Given instruction 1: Copy the entries below verbatim, starting at the line containing "At what coordinates should I click to accomplish: Expand" and ending at the line containing "click(481, 59)", with both of those lines included.

--- START OF Quoted passage ---

To Boldly Stay Home in Bed



Lileks kicks the crap out of Patrick Stewart, because Stewart opened his mellifluous piehole to hock up some Rocks Have Rights vomit about how space travel is "arrogant" and how we shouldn't mess up the nice clean universe until we've learned how to keep our beds tidy and our shoes shined.

Lileks begins:

Great job, Pat! Nice of you to wad up all the goodwill you've accumulated and flush it down the toilet.

But this is nothing new for Stewart. Back when ST:TNG was about to launch, Paramount (or some associated entity) put out a press package, which included a few quotes from Stewart. When he was asked how it felt to be playing an American icon, he said something along the lines of (and remember this is a paraphrase from a badly-decaying memory): An American icon? What do you mean? Oh, yes, there was a previous series called Star Trek; I'd almost forgotten. And that was iconic? Do tell. You know, I find it quaint that you Yanks have heroes still. Most other cultures have outgrown that.

--- END OF Quoted passage ---

Given instruction 2: In the post about Patrick Stewart, what word did Stewart use to describe space travel?

--- START OF Entries shown ---

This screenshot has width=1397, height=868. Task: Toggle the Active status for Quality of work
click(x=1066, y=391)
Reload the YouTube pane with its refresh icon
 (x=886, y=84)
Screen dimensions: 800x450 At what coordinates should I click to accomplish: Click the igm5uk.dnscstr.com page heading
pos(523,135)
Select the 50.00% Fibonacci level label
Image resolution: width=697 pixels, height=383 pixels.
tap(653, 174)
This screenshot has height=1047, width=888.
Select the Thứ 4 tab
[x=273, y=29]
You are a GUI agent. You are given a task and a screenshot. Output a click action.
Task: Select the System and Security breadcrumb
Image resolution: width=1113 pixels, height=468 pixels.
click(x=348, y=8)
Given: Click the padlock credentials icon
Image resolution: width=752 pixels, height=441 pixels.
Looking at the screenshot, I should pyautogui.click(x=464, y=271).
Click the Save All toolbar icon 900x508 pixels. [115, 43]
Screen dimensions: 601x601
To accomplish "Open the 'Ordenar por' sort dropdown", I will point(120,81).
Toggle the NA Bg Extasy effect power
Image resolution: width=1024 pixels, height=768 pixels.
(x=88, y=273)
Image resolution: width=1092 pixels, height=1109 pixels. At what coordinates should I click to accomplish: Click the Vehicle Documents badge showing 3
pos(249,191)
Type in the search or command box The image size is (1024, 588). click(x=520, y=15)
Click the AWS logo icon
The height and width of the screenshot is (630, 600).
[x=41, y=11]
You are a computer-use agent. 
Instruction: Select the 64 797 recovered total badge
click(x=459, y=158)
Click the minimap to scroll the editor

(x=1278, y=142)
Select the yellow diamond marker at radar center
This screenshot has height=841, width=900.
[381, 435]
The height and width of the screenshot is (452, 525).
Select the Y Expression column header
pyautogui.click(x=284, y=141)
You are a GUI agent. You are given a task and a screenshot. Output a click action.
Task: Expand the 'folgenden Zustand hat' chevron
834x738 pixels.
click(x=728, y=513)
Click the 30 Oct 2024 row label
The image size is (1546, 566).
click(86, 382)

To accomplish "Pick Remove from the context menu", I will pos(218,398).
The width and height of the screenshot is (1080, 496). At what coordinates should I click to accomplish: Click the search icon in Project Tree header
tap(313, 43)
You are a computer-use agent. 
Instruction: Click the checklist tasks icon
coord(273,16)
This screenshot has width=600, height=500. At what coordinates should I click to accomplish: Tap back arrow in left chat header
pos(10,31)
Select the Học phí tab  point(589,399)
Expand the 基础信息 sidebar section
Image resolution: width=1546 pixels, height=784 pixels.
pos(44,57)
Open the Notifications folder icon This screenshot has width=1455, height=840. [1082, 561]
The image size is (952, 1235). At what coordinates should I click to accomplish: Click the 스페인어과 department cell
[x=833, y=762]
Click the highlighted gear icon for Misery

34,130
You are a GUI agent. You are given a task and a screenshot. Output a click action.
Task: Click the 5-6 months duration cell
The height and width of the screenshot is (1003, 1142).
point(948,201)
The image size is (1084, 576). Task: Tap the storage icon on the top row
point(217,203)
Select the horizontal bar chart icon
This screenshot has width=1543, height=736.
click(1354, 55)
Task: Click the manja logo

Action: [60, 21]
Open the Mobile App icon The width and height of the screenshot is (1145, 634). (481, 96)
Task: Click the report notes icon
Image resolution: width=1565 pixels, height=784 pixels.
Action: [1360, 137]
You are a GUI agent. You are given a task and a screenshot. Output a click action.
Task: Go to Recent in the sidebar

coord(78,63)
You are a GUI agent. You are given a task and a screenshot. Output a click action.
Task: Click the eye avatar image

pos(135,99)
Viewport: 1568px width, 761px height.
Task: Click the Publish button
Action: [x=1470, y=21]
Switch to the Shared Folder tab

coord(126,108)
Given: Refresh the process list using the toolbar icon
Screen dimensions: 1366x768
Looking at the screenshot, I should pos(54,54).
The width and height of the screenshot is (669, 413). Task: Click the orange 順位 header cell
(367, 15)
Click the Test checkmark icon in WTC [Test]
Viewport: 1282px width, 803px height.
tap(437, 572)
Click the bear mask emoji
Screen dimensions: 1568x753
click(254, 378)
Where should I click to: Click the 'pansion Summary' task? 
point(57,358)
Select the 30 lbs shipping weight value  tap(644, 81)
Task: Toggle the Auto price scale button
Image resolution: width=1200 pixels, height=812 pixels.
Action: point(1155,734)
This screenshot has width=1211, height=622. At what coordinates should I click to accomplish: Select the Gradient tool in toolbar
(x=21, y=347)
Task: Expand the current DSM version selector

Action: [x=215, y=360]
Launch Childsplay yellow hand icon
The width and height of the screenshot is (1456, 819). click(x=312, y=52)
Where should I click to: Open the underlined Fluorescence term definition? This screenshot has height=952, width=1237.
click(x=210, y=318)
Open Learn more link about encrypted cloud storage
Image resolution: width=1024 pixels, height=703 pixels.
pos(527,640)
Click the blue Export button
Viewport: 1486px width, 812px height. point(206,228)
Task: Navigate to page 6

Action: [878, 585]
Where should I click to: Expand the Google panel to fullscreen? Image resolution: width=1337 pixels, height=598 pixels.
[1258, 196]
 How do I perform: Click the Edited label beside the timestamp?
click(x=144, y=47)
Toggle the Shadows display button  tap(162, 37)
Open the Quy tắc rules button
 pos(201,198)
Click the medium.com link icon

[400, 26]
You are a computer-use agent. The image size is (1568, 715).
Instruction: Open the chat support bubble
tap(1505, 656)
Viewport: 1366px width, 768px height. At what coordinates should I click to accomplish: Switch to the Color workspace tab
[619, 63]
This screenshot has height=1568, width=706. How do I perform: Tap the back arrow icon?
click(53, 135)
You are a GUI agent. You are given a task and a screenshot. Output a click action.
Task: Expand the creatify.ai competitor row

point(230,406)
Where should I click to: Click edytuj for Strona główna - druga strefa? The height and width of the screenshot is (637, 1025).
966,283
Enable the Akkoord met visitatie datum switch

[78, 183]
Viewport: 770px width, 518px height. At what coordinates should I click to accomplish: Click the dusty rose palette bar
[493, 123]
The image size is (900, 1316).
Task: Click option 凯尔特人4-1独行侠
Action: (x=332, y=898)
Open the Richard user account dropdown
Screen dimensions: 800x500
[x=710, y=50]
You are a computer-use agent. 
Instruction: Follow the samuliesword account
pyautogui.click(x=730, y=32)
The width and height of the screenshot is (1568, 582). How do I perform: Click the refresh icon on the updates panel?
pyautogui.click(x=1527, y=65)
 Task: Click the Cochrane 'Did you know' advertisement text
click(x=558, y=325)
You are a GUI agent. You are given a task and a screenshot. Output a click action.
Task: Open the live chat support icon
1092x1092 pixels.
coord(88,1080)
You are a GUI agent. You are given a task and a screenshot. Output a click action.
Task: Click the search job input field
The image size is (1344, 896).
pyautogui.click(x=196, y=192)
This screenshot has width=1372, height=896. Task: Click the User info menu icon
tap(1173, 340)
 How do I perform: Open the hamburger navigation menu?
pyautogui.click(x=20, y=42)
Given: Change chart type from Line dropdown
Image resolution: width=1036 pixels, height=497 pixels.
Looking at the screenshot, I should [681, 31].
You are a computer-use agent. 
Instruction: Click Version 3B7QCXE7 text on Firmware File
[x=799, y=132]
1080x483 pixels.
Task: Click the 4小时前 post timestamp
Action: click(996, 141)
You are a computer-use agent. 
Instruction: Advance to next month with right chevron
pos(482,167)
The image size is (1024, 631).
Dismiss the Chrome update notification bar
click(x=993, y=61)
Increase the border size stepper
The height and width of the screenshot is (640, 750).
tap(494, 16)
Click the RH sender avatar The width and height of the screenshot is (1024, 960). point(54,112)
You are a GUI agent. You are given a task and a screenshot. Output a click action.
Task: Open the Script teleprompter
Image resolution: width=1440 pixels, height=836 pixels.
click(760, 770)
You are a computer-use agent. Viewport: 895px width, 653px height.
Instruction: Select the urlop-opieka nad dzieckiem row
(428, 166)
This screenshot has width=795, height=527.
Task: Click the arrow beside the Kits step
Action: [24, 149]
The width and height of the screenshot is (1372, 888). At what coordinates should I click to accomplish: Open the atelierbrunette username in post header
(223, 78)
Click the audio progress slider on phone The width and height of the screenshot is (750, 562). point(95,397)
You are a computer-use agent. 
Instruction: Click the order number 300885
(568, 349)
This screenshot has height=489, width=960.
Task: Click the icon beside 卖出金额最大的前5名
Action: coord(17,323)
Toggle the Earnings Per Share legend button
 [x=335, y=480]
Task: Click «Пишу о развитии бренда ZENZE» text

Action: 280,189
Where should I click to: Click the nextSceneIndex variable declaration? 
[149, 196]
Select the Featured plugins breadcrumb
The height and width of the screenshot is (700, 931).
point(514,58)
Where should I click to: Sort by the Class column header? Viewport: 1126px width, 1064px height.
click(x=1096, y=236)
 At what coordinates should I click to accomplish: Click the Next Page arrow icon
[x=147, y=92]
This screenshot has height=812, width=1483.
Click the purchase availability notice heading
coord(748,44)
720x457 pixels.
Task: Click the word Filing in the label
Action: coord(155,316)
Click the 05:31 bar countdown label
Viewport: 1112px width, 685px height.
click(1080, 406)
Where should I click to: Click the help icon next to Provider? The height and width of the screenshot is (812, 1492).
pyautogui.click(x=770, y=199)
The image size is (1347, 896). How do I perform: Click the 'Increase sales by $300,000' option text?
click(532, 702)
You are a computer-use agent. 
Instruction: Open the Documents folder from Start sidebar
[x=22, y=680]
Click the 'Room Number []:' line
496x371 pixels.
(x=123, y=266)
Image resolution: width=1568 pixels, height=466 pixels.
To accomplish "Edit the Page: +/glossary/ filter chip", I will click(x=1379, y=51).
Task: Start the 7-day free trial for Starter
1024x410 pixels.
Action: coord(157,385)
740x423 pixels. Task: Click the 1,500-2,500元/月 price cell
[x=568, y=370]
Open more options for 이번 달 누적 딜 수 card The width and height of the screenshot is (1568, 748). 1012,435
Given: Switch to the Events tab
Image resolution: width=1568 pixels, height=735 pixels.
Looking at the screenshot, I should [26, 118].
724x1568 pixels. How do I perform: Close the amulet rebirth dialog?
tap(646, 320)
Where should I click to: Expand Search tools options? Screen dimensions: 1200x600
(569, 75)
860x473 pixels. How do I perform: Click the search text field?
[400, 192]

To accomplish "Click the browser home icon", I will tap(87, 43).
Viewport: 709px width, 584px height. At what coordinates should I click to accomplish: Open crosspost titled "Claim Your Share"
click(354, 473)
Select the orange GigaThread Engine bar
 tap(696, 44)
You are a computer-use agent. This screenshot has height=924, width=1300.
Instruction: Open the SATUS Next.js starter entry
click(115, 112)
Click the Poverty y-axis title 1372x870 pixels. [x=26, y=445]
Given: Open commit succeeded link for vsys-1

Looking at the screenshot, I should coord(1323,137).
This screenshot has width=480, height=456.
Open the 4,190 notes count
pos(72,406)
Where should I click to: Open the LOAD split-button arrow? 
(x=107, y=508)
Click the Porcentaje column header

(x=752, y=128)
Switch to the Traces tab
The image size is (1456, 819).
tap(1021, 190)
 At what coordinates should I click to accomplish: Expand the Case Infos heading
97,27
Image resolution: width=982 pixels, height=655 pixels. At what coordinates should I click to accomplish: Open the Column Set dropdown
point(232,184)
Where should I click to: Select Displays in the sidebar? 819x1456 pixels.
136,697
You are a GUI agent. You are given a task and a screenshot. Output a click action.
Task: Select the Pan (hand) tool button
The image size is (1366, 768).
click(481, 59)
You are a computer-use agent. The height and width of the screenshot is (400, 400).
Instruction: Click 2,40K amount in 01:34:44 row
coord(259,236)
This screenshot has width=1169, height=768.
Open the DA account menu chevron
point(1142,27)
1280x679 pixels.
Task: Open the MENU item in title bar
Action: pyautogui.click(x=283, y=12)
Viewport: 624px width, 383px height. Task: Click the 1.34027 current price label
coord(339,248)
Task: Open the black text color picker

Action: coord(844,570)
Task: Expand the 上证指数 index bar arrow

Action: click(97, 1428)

--- END OF Entries shown ---

Final answer 1:
 At what coordinates should I click to accomplish: Expand the Case Infos heading
97,27
Image resolution: width=982 pixels, height=655 pixels. At what coordinates should I click to accomplish: Open the Column Set dropdown
point(232,184)
Where should I click to: Select Displays in the sidebar? 819x1456 pixels.
136,697
You are a GUI agent. You are given a task and a screenshot. Output a click action.
Task: Select the Pan (hand) tool button
The image size is (1366, 768).
click(481, 59)

Final answer 2: He called space travel "arrogant."